Снова хлопнула дверца, взыграл мотор, и борт с яркими стоп-сигналами поплыл от них. Малиновые огоньки дергались и вихлялись, словно хотели разбежаться. То один, то другой пропадал в дорожных буераках, но тотчас выныривал. И опять искорки принимались мотаться друг подле друга, пока не скрылись за дальним увалом на просеке.
Охотники еще постояли. Потом слабое предрассветное дуновение отнесло от них солярный чад, и они оба, не сговариваясь, глубоко вдохнули густой таежный воздух, тяжеловатый от обилия влаги.
Резко выдохнув, Трошка снова вздохнул, но теперь уже не торопясь, принюхиваясь:
— Не болотом — рекой пахнет. Точно, та марь.
— А как же, я ж в оконце на спидометр посмотрел.
— Хитер.
— Как Лисий Хвост, — с готовностью подхватил Сашка и вдруг расхохотался во всю мочь. Но звуки его голоса словно придавила темнота и сырость.
— Вздрюченный ты последнее время. Вечером слова нельзя было добиться, а тут лешачишь.
— Эхо здесь заливистое.
— То — ясными вечерами в речной долине. Там берега скалистые. Пошли?
Сашка не ответил. После приступа веселья он помрачнел, точно раскаивался в какой-то ошибке.
— Пошли? — снова спросил Трофим.
— Погоди. Вот там на взгорке стоп-сигналы покажутся…
— Дались они тебе.
— Покажутся? А? Там взгорок должен быть, перед обрывом. Увидим, как думаешь? Должны увидеть.
— Загадал чего?
— Да… — тихо отозвался Сашка.
— Чудак ты.
— Я, может, про охоту.
— Да полно там глухарей. Гадать нечего, — Трофима раздражала нервозность друга.
— Видишь — огоньки? — воскликнул Сашка. — Я говорил, что обязательно покажутся на косогоре.
Лазарев в ответ только плечами пожал. В темноте Сашка этого, конечно, не приметил и зачавкал сапогами в сторону мари. Трошка за ним. Они продвигались по опушке меж редкими лиственницами, которые можно было разглядеть, едва не ткнувшись носом в ветви. Сашка, однако, угадывал их почему-то раньше. Вскоре Трофим различил в глубине продолговатой мари блеклое пятно тумана, которое будто светилось.
Шли они долго, то и дело проваливаясь в болотную жижу выше щиколотки.
Рассвело без зари. Просто сделалось светлее окрест. Засияли гирлянды росинок-линз, повисших на поблеклой хвое.
Сашка, шедший впереди, старательно обивал капли стволом ружья, а потом обернулся и, ощерившись в немой улыбке, сказал:
— Ишь, сколько брильянтов.
Обнаженное пространство болотистой кочковатой мари, седой от росы, постепенно сужалось. Впереди поднялась темная иззубренная стенка еловых вершин. Деревья росли за взгорком, и распадке, взрезь наполненном туманом.

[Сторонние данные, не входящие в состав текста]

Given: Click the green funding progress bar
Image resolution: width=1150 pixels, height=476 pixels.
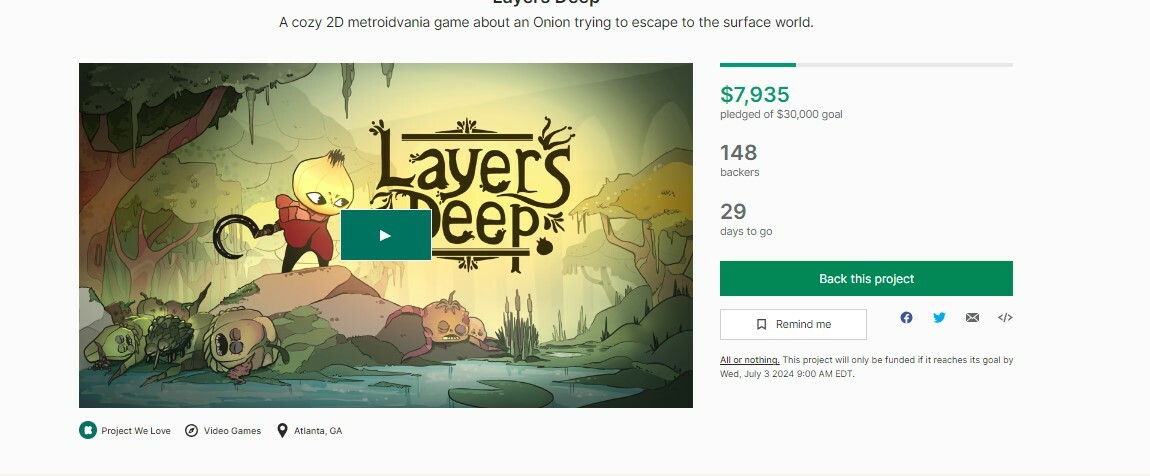Looking at the screenshot, I should (x=758, y=65).
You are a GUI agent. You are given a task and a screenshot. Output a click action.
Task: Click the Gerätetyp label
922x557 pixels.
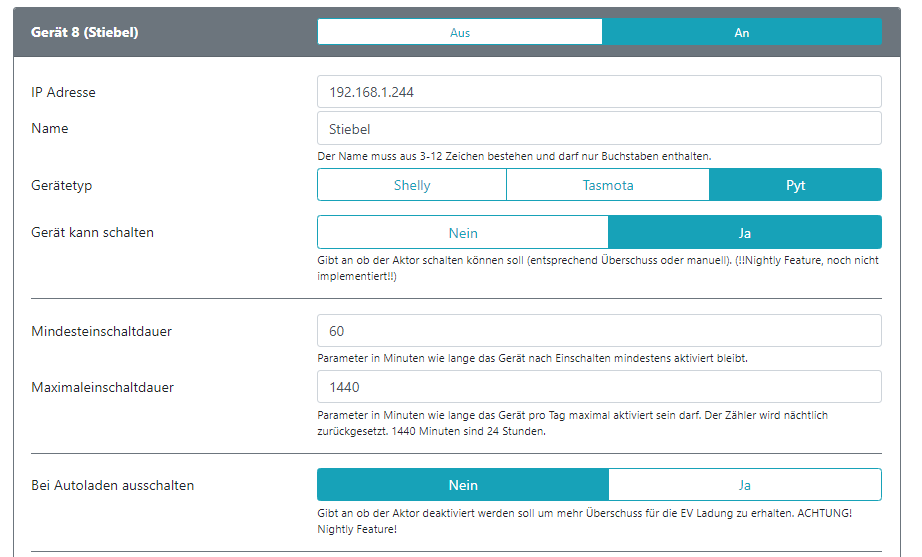62,185
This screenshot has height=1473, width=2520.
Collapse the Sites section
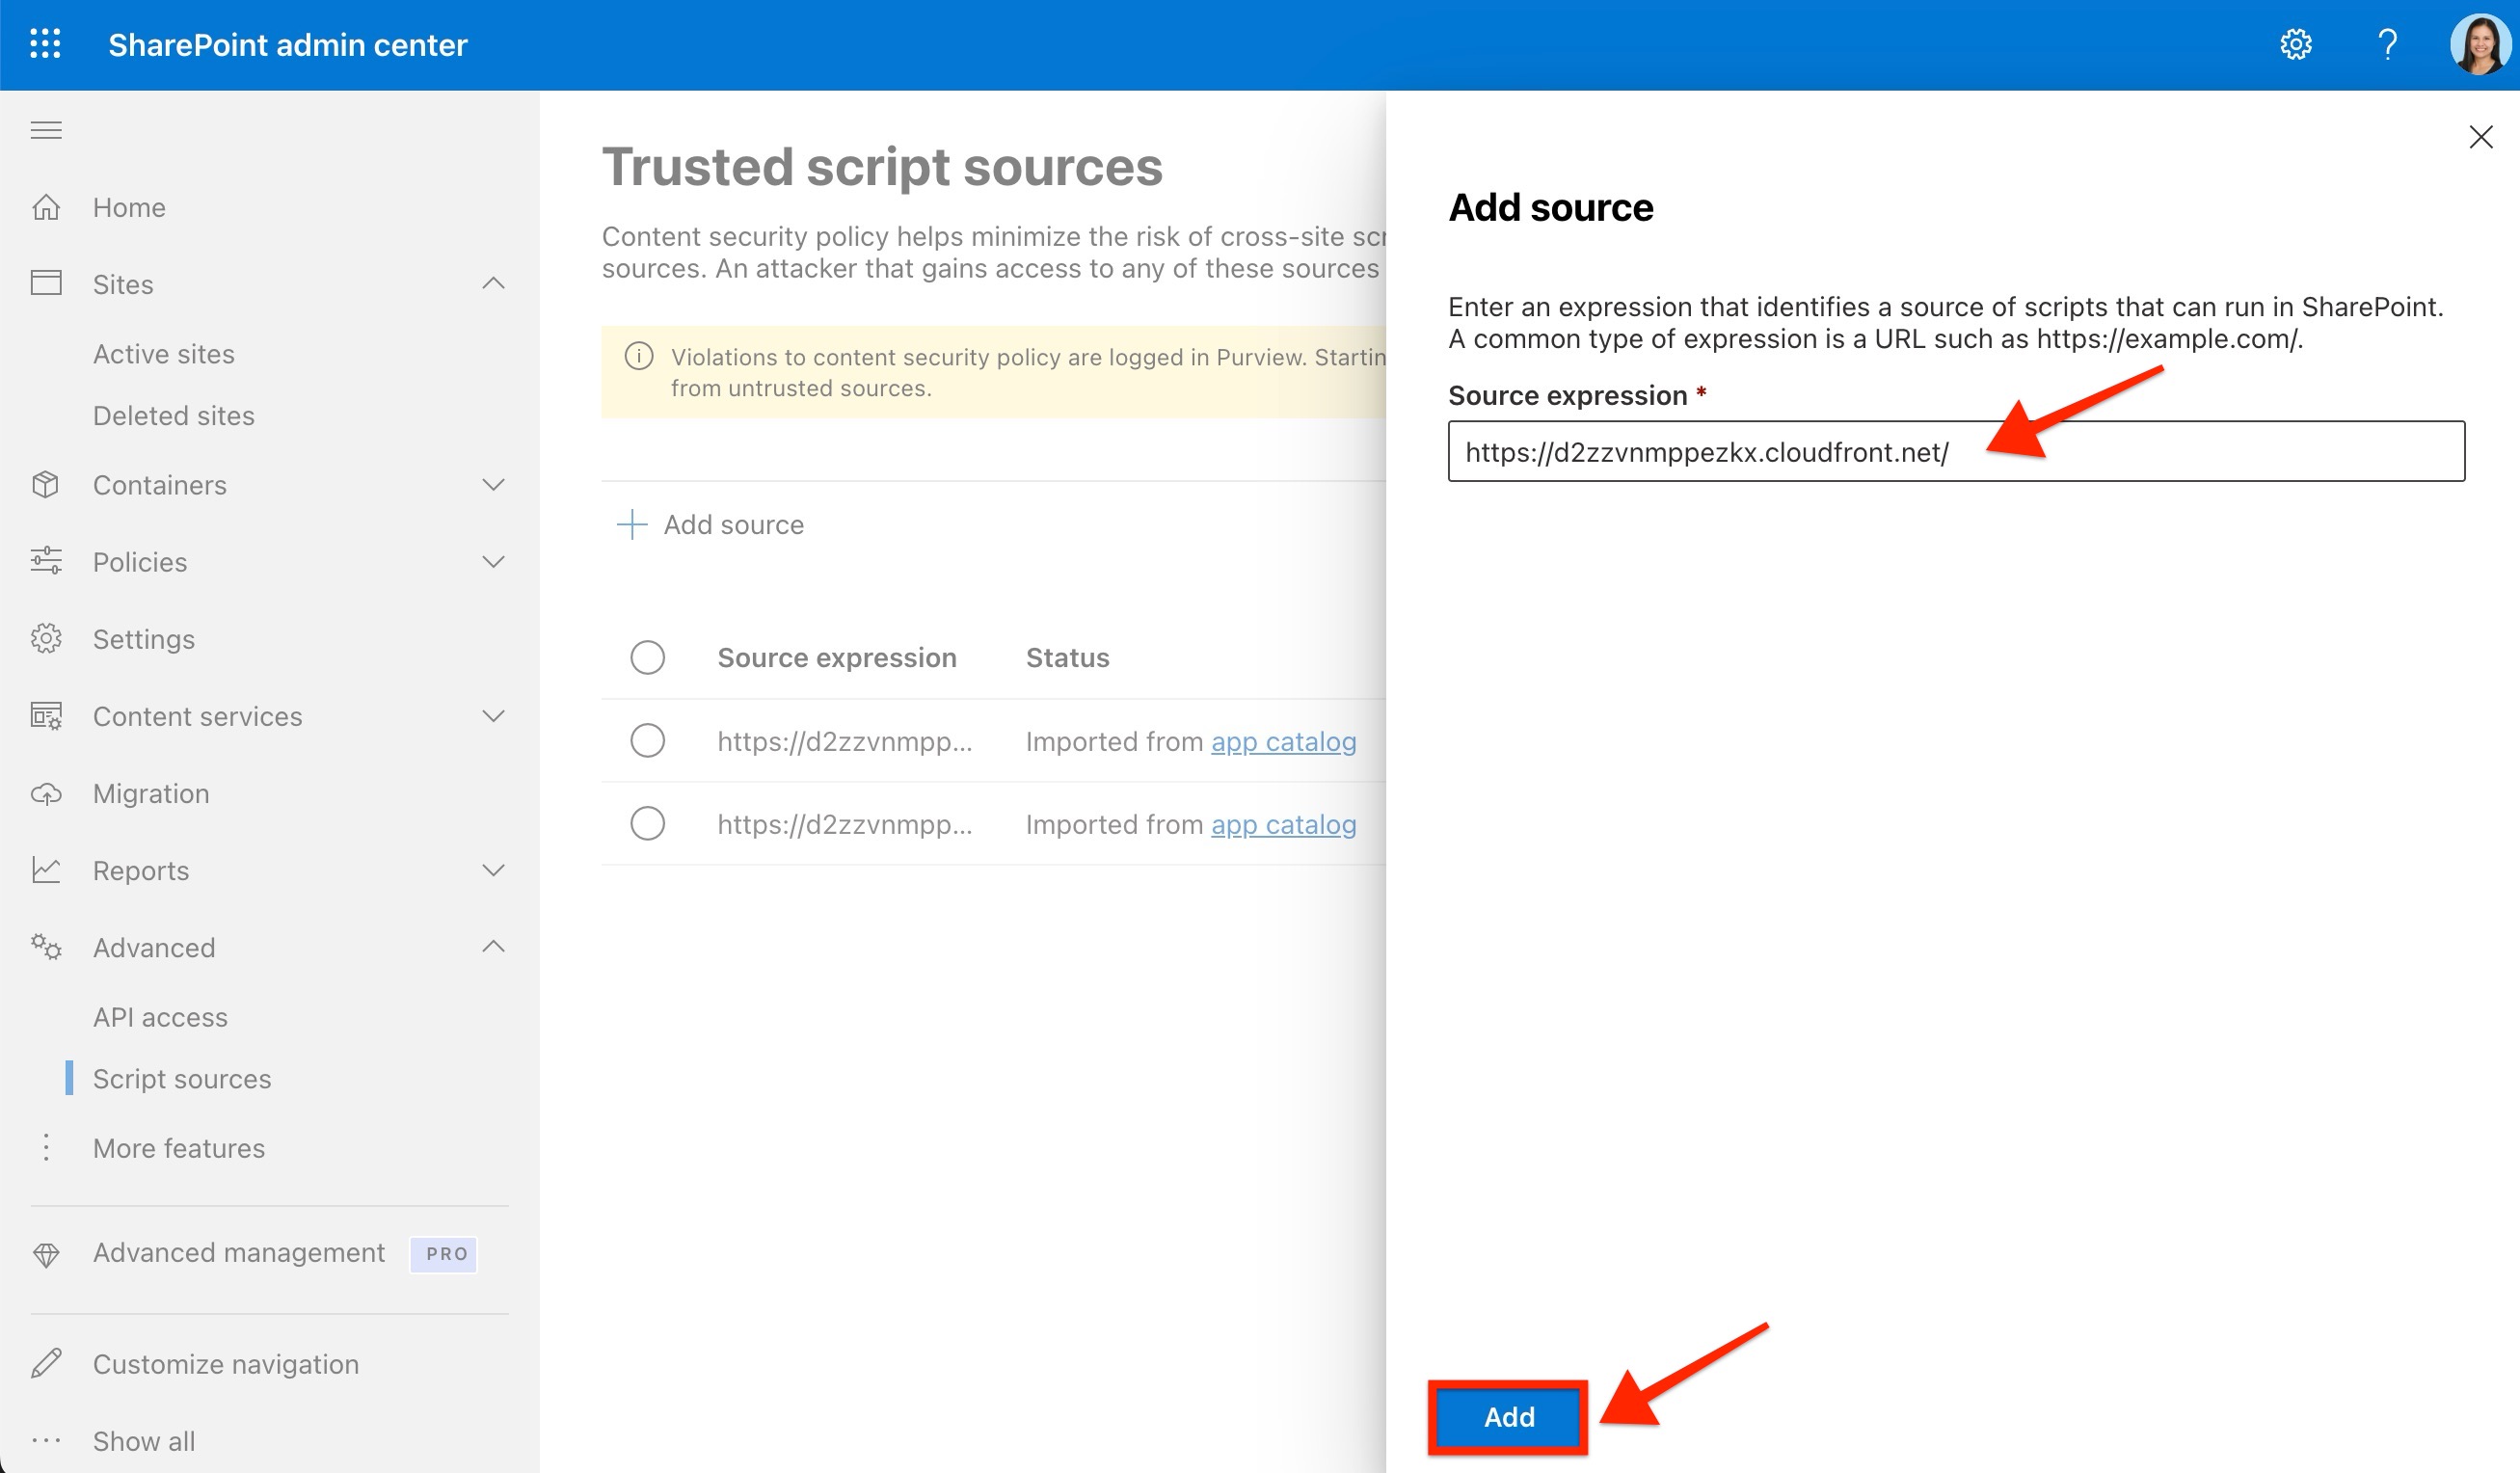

Долина выглядела серым волокнистым морем, и когда они опускались в нее, то вроде бы погружались в немотную хлябь, скрадывавшую даже звуки шагов. Подошвы сдирали на спуске мох с камней, и приходилось быть очень осторожным, чтобы не поскользнуться и не покатиться по скалистому разъему.
Однако не прошли парни и половины спуска, как туман сделался особенно густ, так, что головки сапог едва различались, и вдруг пелена оборвалась. Открылась долина, совсем не похожая на лесотундровую марь. Строгие пирамиды елей уступами спускались к темной реке, и среди их густой зелени кое-где пестрели цветастые осенние осины. Туман тем временем поднялся выше, и его будто не хватило, чтоб затянуть все высокое небо. Он стал расползаться, рваться лохмотьями, открывая мягкую голубизну.